Lanse Aux Meadows Canada
L’Anse aux Meadows: Where North America’s European History Actually Begins
L’Anse aux Meadows sits on the northern tip of Newfoundland’s Great Northern Peninsula, 430 kilometres north of Deer Lake on an unpaved final stretch that takes about 6 hours to drive from St. John’s. The site consists of the excavated and partially reconstructed remains of a Norse settlement dating from approximately 1000 CE, roughly 500 years before Columbus arrived in the Caribbean. It is the only confirmed Viking settlement in North America and has been a UNESCO World Heritage Site since 1978.
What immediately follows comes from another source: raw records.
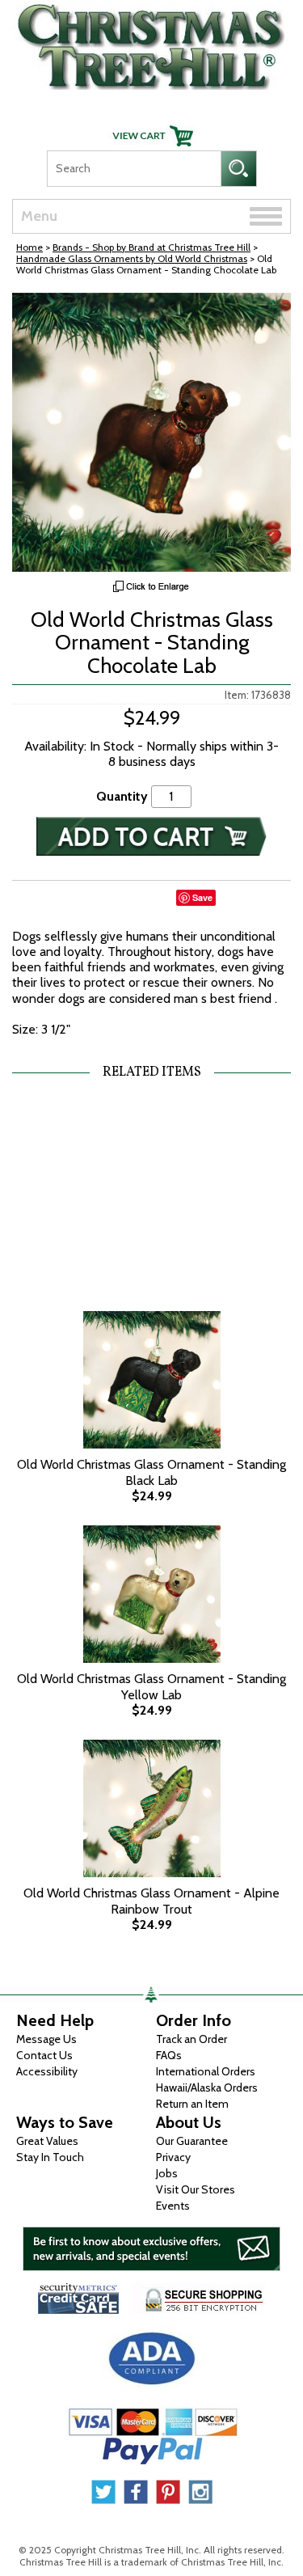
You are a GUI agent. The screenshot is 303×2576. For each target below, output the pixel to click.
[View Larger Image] (151, 432)
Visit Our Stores (195, 2189)
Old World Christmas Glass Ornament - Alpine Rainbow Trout (151, 1900)
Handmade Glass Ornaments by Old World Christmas (131, 258)
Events (173, 2205)
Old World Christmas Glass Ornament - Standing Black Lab (151, 1472)
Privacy (173, 2157)
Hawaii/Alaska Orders (207, 2087)
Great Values (47, 2141)
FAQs (169, 2055)
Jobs (167, 2173)
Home (29, 247)
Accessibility (47, 2071)
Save (202, 897)
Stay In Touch (50, 2157)
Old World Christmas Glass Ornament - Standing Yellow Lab (151, 1686)
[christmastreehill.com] (151, 43)
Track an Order (191, 2039)
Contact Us (44, 2055)
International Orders (205, 2071)
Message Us (46, 2039)
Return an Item (192, 2103)
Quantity (122, 796)
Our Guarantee (192, 2141)
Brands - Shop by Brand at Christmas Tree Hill (151, 247)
The site was found by Norwegian explorer Helge Ingstad and archaeologist Anne Stine Ingstad in 1960. They had been systematically searching the North American coastline for evidence of the Vinland described in the Norse sagas. A local fisherman pointed them to the site. Excavations between 1961 and 1968 uncovered the turf foundations of eight structures and approximately 800 artifacts, including a bronze cloak pin of Norse design, iron boat rivets, and a spindle whorl indicating the presence of women. The Norse origin was confirmed quickly; nothing comparable to this material culture existed in any indigenous North American tradition.
What You See at the Site
The National Historic Site has two components: the archaeological excavation area and the reconstructed Norse village. The original turf foundations are visible as low mounds in the boggy meadow beside the bay. They are less dramatic in person than the significance of the place suggests, which is the usual gap between historical importance and visual spectacle.
The reconstructed village a short walk away closes that gap somewhat. Parks Canada has built three large sod-wall longhouses and two smaller outbuildings using materials and techniques as close to the original as archaeology allowed. Inside the longhouses, interpreters in period costume demonstrate iron smelting, boat repair, and textile work. The sod construction, with its two-metre thick walls and the dimly lit interior smelling of earth and smoke, gives a more accurate physical impression of what it meant to overwinter here than any photograph.
The Parks Canada visitor centre holds the key artifacts found on site (originals are at the Canadian Museum of History in Gatineau; the site displays are high-quality reproductions) and explains the context of Norse exploration: the sagas, the route from Greenland, the evidence for what Vinland actually was and why the settlement was abandoned after what appears to have been only two or three winters.
Getting There and Logistics
The nearest service town of any size is St. Anthony, 50 kilometres south, with a hospital, motels, and a small airport with connections to St. John’s. L’Anse aux Meadows itself has the Norseman Restaurant near the site entrance, which serves Newfoundland seafood, and a small number of guesthouses in the community of St. Lunaire-Griquet, 10 kilometres south.
Parks Canada entry is CAD $13.75 per adult, free for children under 17. The site opens from early June through mid-October. Interpretive programming with costumed guides runs throughout operating hours; the guided walks and demonstrations are worth the entry cost alone.
The Route North
Most visitors combine L’Anse aux Meadows with Gros Morne National Park, 180 kilometres south near the town of Rocky Harbour. Gros Morne is a UNESCO World Heritage Site for geological reasons distinct from anything Viking-related: the Tablelands, a section of the Earth’s mantle that has been pushed to the surface, forms an unsettling rust-orange plateau among the otherwise green landscape. The Western Brook Pond Gorge requires a 3-kilometre walk across a bog to a boat tour that runs through 350-metre-high walls of billion-year-old rock. The combination of Gros Morne and L’Anse aux Meadows makes the drive north from Deer Lake worthwhile; attempting either alone on a Newfoundland trip of under two weeks is less efficient.
The entire Great Northern Peninsula drive passes through small outport communities that have been fishing these waters for five centuries. Red Bay, on the Labrador Strait at the southern end, was a 16th-century Basque whaling station. The combination of all three sites in sequence – Basque whalers, Norse explorers, Precambrian geology – compresses North Atlantic history into a single highway more effectively than any museum could.
Iceberg Season
From April through June, icebergs calved from Greenland’s glaciers drift south through Iceberg Alley off the Newfoundland coast. L’Anse aux Meadows sits directly on this route. Locals track iceberg positions daily; the Iceberg Finder app gives current locations. A large berg grounded offshore within viewing distance of the Viking site is the kind of compound image that justifies the long drive. Humpback and minke whales follow the same cold current south.